**Exercise instructions:** Wherever "Edit" turns up in the entries, copy out the line that holds it.

Pixel coordinate grounding data:
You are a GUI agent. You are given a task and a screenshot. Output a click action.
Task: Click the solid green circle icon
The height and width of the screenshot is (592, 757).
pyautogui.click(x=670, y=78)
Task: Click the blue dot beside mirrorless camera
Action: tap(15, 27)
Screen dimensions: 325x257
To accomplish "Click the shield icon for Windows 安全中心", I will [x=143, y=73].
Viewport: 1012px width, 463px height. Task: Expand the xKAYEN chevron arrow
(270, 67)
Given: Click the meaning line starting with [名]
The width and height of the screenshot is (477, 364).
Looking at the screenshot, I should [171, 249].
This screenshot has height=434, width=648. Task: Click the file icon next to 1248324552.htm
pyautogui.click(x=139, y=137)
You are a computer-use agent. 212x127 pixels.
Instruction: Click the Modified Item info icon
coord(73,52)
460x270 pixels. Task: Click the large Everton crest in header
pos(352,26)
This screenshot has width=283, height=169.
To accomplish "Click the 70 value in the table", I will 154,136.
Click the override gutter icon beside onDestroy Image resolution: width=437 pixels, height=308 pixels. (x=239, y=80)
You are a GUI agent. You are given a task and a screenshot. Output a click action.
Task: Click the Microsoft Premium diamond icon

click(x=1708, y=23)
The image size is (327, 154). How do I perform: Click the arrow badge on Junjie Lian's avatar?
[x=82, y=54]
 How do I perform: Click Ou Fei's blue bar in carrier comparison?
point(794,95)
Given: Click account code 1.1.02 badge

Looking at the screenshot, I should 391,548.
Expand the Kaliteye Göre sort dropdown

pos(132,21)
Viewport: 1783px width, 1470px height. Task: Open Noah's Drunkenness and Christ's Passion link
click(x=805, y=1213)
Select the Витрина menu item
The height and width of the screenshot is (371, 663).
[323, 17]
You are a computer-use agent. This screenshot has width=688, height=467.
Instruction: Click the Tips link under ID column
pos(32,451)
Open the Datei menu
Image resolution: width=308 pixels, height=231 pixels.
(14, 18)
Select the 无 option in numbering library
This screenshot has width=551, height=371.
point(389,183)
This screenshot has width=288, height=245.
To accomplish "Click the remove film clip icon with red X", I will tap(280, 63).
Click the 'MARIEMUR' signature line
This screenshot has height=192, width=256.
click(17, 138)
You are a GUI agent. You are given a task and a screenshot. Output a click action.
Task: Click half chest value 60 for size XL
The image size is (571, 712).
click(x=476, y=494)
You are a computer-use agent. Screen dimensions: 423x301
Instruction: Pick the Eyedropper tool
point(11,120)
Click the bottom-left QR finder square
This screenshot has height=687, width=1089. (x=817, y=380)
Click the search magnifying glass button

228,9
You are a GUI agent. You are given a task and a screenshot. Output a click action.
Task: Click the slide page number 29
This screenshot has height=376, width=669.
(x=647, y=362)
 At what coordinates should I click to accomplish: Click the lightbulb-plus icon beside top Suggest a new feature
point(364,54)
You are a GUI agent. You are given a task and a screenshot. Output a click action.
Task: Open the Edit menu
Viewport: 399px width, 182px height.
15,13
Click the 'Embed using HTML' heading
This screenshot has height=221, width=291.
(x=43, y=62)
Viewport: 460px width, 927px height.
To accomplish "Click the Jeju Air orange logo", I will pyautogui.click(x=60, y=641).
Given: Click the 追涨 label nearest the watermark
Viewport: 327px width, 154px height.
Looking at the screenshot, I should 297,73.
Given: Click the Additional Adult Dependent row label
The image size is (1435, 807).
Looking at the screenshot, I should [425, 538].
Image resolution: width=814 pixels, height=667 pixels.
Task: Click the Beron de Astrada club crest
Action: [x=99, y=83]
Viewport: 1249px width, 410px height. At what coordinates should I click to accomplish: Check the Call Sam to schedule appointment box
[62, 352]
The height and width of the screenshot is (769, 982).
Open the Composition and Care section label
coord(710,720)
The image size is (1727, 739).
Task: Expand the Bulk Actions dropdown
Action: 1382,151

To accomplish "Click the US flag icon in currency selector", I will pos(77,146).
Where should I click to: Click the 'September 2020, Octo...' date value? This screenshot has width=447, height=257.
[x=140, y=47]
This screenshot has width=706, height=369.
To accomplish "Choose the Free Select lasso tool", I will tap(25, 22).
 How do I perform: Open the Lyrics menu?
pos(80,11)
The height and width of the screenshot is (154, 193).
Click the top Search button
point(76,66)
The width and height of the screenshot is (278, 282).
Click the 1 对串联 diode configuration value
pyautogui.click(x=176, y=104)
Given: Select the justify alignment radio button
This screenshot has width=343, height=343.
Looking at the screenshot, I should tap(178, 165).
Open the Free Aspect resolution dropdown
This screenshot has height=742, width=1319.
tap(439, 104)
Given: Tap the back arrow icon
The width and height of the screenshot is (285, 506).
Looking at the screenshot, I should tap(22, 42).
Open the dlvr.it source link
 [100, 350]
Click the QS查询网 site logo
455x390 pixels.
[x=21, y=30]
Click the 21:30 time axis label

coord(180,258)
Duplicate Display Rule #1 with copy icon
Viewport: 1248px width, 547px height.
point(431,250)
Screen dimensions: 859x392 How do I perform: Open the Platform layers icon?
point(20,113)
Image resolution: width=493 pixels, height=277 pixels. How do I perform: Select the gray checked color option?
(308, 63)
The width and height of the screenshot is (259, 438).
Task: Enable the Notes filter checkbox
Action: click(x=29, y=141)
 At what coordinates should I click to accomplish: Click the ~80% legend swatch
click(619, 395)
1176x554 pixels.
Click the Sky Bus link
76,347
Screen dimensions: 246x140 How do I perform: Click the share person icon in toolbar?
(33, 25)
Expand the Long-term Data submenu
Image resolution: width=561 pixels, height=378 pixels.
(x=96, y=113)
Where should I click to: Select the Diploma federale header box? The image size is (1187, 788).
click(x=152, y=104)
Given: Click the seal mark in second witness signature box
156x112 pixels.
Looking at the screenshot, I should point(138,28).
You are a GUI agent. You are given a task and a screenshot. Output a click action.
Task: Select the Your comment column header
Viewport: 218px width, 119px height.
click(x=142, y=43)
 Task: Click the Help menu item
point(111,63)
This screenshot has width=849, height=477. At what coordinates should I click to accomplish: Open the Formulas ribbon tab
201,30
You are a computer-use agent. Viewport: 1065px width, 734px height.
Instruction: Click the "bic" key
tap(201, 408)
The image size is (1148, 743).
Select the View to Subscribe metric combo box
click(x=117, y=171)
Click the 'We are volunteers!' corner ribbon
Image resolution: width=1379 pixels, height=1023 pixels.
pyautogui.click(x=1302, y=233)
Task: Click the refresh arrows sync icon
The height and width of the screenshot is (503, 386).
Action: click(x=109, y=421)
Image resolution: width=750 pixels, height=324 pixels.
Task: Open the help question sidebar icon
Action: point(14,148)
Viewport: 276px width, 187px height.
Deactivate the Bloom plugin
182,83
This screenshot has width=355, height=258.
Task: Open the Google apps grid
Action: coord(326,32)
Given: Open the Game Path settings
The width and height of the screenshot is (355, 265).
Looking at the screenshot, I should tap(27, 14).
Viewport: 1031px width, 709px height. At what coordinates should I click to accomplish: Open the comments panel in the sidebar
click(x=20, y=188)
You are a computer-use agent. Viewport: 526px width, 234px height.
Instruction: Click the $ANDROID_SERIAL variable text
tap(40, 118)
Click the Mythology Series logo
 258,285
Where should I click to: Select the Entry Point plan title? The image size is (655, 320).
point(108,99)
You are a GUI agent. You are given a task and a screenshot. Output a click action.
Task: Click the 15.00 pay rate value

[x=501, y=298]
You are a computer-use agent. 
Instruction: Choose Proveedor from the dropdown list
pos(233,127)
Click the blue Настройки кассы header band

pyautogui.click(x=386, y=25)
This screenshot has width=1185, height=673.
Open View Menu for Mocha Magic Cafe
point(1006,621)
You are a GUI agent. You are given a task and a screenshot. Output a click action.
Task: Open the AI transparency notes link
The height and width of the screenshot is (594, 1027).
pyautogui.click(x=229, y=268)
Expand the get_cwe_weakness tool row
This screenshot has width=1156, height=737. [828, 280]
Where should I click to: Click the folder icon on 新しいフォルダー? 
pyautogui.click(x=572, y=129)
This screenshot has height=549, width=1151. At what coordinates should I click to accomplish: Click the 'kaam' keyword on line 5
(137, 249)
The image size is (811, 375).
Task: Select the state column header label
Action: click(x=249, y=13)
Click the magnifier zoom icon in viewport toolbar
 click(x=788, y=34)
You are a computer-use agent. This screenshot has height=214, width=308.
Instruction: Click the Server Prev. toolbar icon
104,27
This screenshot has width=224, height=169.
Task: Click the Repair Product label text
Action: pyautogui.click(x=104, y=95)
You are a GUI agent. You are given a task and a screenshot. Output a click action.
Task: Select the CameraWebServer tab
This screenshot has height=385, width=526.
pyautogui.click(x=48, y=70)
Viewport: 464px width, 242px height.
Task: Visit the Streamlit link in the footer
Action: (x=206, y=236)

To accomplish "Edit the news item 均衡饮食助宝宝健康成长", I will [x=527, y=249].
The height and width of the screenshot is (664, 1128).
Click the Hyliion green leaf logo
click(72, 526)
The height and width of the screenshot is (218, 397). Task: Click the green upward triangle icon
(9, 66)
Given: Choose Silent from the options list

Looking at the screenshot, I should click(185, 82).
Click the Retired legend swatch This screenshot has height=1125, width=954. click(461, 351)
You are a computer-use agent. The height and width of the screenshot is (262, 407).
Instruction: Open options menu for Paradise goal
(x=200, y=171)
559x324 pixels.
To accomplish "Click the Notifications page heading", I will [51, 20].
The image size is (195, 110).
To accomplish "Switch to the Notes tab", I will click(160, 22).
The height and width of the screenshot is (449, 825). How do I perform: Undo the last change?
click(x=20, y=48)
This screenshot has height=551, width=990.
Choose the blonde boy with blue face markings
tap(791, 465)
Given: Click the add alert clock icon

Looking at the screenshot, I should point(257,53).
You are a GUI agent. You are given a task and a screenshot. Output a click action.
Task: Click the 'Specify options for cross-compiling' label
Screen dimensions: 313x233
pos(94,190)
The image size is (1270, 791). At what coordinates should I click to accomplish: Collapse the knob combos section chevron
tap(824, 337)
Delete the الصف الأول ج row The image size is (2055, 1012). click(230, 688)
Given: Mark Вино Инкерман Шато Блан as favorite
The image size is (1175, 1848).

**Problem solution:**
Task: Open the Edit menu
To accomplish "Edit the news item 均衡饮食助宝宝健康成长", I will [x=527, y=249].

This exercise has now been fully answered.